YOUR INSTRUCTIONS - Return all lines from the listing below that include the word "agent".

GIVEN INFORMATION -
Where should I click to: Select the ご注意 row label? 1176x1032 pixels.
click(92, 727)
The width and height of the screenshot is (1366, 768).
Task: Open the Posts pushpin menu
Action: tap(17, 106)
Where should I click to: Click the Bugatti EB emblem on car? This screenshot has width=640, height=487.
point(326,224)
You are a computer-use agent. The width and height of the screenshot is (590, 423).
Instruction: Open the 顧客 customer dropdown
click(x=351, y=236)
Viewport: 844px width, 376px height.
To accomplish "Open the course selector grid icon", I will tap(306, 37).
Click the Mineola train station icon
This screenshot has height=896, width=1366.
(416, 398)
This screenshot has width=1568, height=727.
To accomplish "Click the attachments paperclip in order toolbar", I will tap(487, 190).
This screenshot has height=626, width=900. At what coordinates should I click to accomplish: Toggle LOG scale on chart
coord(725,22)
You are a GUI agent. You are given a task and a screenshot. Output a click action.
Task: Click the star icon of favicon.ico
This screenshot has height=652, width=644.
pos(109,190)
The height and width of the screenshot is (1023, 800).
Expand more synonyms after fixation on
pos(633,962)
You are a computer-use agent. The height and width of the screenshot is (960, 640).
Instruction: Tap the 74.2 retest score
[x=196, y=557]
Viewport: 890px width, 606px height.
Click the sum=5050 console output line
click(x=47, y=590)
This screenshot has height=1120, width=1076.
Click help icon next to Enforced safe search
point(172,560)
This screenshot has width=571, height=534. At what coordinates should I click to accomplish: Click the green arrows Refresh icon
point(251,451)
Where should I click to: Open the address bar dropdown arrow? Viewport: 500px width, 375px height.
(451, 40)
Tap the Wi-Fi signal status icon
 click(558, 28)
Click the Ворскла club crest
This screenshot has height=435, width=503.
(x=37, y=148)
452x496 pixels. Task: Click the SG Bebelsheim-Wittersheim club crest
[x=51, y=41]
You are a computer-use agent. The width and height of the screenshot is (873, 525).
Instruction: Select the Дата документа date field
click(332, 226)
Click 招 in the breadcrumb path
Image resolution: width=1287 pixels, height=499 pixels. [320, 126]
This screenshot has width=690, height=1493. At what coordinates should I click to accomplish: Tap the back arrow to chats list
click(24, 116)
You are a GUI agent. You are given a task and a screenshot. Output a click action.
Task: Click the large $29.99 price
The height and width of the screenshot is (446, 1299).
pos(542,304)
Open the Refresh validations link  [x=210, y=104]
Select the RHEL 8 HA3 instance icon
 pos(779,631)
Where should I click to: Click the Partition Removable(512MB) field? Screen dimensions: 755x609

FINAL ANSWER -
You are a computer-use agent. The width and height of the screenshot is (590, 423).
You are a GUI agent. You are given a task and a screenshot. Output a click action.
You are a computer-use agent. The height and width of the screenshot is (960, 640).
You are a computer-use agent. The width and height of the screenshot is (873, 525).
You are a GUI agent. You are given a task and a screenshot. Output a click action.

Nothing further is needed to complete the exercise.